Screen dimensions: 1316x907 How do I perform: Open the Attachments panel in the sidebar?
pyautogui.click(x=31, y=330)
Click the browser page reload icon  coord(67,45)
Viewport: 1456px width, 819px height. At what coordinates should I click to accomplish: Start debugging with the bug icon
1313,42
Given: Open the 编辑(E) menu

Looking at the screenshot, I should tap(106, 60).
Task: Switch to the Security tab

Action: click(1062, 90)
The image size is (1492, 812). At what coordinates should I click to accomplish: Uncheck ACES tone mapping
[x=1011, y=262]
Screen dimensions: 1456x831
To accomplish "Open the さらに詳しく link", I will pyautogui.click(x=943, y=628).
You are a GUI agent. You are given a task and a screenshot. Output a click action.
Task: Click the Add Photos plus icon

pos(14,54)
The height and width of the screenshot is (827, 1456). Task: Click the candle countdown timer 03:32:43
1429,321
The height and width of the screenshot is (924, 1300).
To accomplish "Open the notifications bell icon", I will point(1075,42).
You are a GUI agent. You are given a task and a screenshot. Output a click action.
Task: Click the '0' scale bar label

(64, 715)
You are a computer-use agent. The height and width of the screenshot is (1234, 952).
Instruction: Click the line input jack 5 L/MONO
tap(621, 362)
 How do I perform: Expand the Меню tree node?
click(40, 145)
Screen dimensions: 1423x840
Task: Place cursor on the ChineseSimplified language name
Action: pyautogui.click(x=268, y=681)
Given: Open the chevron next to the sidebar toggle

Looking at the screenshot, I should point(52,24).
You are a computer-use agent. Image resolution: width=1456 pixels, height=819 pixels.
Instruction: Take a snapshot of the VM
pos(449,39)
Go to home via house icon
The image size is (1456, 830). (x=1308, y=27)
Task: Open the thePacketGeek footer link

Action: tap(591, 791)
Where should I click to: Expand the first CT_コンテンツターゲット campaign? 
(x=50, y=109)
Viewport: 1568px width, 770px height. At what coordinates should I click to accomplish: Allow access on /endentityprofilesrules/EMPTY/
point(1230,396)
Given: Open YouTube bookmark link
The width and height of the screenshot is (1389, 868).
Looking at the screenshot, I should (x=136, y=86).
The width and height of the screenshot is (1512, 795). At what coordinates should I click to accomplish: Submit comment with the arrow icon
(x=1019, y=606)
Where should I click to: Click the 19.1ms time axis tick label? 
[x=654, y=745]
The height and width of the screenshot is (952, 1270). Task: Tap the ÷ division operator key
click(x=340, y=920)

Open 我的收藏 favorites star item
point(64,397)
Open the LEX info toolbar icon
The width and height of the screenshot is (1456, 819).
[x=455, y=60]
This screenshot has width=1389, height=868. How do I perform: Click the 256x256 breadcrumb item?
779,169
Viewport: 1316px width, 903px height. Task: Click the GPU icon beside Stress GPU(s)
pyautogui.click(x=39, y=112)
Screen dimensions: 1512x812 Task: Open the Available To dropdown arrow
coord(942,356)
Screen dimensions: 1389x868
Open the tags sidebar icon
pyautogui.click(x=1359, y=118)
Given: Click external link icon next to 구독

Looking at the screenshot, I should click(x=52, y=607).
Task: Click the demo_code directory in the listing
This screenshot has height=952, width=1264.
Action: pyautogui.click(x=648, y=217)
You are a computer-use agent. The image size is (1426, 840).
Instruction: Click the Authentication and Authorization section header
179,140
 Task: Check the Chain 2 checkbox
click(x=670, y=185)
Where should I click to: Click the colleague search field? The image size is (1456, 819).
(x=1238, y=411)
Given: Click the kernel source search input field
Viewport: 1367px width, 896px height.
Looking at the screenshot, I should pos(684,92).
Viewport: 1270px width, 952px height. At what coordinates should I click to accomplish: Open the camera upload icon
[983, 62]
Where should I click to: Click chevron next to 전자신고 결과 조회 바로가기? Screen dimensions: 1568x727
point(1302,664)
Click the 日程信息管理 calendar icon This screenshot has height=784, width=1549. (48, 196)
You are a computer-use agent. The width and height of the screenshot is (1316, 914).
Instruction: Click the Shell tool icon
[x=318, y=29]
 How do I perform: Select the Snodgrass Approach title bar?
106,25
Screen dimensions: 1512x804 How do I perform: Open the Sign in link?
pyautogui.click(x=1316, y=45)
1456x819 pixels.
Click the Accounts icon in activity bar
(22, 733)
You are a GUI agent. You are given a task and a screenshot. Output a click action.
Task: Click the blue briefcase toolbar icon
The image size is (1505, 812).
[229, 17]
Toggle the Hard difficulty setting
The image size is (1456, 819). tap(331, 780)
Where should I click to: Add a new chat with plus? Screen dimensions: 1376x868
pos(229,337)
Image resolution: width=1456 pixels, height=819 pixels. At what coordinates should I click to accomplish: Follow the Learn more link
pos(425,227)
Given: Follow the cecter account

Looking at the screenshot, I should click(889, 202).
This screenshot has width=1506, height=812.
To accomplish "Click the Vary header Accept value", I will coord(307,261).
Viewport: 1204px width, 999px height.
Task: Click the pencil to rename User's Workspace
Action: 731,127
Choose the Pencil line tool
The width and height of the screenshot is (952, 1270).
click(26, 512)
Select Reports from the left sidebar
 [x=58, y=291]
● ● ● ● ●
#### [EXERCISE REQUIREMENTS]
Reading through the preceding records, tally each line that holds the word "agent" and give the tally by itself.

#### [WRITTEN RESPONSE]
7